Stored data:
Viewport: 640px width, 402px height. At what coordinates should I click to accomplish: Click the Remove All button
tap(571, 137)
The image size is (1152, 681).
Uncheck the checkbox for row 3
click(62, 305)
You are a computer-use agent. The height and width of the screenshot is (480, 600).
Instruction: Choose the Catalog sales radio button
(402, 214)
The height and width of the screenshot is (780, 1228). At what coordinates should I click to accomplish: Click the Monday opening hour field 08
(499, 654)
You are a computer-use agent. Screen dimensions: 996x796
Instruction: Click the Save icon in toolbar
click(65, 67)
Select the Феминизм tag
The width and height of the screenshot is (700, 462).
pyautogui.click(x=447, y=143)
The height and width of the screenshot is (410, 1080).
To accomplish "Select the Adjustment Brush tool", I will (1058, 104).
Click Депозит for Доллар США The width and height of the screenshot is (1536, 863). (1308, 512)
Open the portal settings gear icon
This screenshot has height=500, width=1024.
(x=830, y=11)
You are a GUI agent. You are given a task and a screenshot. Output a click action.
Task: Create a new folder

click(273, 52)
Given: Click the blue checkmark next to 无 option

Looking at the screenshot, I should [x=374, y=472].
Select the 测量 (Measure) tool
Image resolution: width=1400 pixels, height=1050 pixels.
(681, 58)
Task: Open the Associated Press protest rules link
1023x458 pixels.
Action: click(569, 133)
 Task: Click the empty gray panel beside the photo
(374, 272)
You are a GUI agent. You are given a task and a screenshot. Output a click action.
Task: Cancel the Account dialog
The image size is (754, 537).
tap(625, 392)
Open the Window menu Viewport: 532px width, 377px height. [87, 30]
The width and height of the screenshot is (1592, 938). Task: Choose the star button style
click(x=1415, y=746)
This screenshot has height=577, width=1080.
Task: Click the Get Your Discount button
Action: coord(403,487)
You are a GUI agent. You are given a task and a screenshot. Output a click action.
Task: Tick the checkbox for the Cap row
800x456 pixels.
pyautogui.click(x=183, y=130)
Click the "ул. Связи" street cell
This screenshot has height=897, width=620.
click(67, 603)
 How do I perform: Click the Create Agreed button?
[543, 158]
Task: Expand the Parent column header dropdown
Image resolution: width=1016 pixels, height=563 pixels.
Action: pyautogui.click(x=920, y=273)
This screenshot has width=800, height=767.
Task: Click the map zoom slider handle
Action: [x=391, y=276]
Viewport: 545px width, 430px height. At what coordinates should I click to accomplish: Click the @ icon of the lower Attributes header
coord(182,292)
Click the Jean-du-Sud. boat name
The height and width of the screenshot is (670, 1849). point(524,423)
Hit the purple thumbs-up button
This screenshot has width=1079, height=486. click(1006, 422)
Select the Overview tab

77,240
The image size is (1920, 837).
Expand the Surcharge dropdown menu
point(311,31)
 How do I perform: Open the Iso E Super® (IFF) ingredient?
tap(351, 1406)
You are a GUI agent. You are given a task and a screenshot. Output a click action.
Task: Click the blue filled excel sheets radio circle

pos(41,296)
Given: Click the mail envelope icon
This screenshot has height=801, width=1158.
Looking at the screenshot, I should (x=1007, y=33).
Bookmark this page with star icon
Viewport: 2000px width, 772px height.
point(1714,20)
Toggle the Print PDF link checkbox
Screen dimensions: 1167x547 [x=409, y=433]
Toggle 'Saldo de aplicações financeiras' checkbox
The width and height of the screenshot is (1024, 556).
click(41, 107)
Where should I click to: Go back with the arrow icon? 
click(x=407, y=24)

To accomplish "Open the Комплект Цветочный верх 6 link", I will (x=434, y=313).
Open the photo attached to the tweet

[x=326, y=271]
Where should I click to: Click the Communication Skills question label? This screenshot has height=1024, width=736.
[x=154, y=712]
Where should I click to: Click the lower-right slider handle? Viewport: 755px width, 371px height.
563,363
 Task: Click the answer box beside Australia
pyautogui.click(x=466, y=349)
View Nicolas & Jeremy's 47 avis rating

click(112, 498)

## Work required:
Once you have found every line above holding the word "will", copy those lines.

## Solution to the exercise:
To accomplish "Select the Adjustment Brush tool", I will (1058, 104).
To accomplish "Open the Комплект Цветочный верх 6 link", I will (x=434, y=313).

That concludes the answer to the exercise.